The final frontier is finally a tangible reach for Airdrie teenagers
Last week approximately 1,000 students in Airdrie got the chance to “meet” Chris Hadfield, Canada’s superstar astronaut. (See story page 1.)
During a video conference March 11, the astronaut spoke with Bert Church High School students about an experiment Hadfield is leading, analyzing radiation levels on the International Space Station (ISS).
Grade 9 students from the high school are part of 300 classrooms across the country participating in a high school project developed to engage Canadians in an experiment similar to Hadfield’s.
The Airdrie teens got the unique experience to have the event hosted from their school; students from the other 299 classrooms across Canada watched the interaction via a live stream. The project gives a chance to encourage more children to become engaged, and motivated in space exploration.
In an interview on ShawTV, Robert Thirsk, an astronaut formally of Calgary who was at the event, said “we need to get the next generation excited about exploration.”
And what other way to do it than with the social media expert Hadfield who now has just less than 500,000 followers after live-tweeting photos of his view from space last December.

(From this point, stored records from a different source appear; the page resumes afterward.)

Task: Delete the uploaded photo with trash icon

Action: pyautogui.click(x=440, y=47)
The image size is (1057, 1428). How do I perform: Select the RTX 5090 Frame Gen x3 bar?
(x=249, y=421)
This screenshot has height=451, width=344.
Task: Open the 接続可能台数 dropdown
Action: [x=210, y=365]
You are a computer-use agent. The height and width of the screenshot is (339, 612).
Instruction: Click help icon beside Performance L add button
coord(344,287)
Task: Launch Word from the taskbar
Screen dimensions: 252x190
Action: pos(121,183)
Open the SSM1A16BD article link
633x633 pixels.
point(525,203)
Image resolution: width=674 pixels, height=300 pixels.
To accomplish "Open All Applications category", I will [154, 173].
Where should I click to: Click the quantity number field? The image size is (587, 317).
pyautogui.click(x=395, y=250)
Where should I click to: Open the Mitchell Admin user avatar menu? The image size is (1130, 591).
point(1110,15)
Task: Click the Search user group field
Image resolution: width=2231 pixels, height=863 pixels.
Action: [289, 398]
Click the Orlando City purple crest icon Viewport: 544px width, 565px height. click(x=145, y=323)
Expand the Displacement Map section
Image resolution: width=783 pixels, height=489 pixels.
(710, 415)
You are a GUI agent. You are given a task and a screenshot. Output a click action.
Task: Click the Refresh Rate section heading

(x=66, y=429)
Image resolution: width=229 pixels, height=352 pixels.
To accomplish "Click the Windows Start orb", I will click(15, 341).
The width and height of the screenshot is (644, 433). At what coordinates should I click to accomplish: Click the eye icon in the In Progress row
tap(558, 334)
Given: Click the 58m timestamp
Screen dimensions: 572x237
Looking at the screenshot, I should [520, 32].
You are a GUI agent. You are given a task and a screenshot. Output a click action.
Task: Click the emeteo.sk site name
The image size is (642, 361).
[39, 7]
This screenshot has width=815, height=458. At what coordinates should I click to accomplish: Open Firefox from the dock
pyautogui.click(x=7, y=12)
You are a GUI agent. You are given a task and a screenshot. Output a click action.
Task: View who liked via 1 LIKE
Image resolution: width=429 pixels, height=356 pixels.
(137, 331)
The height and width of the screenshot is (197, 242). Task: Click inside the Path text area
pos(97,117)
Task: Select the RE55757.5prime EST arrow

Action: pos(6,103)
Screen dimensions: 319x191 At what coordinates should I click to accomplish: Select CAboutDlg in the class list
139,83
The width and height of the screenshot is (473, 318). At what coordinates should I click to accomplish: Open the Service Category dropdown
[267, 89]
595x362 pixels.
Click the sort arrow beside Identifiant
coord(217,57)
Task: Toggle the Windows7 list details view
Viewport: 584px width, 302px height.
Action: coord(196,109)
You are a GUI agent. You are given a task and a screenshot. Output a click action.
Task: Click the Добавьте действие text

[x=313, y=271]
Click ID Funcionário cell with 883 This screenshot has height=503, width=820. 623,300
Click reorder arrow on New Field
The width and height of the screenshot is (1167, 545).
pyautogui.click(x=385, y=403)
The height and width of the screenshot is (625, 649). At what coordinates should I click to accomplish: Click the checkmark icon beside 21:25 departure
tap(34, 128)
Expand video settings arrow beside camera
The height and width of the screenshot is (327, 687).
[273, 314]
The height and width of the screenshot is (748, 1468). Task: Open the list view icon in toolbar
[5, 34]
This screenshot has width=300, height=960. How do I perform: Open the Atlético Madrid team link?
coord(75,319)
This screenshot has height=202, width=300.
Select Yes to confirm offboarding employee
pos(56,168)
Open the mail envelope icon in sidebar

Hadfield, a former Royal Canadian Air Force fighter pilot, and first Canadian to walk in space is now the first Canadian to command the ISS for the second half of his six-month stay in space.
Not just brains with an impressive resume, Hadfield comes across as a down-to-earth astronaut reaching out to students and the general public.
During his discussion with Bert Church High School students from the ISS, he encouraged students to become involved with science.
“When we do go to Mars, hopefully you will be one of the people standing on Mars,” he said to one student who asked a question.
In January, he delighted space nerds and Trekkers when William Shatner, who played the fictional captain onboard he the USS enterprise in the television series, Star Trek struck up a conversation with Hadfield on Twitter when he asked “are you tweeting from space?”
Hadfield responded, “yes standard obit, Captain. And we’re detecting signs of life from the surface.”
The conversation grew to include tweets from Leonard Nimoy, Wil Wheaton and even Buzz Aldrin.
The popularity of space exploration had its heyday when Tang was dubbed “the official drink of the astronauts” and the race to be the first country on the moon was eminent.
Neil Armstrong and Buzz Aldrin are names that will forever be remembered.
In fact, Information from the Canadian space agency said it was watching the race to the moon and seeing Neil Armstrong and Buzz Aldrin walk on the surface that encouraged Hadfield to pursue the astronaut’s life.
But now, with more and more flights going into space, the interest in astronauts declined. For example, in the 2011 US budget, the moon return project was grounded.
But the buzz isn’t dead. That was certainly evident March 11 inside the high school.
It’s people like Hadfield who are doing amazing things and sharing it with the public.
It’s the relatable, friendly personality that shows the public another side to them beyond the out-of-reach icon, that will impress upon young people their potential.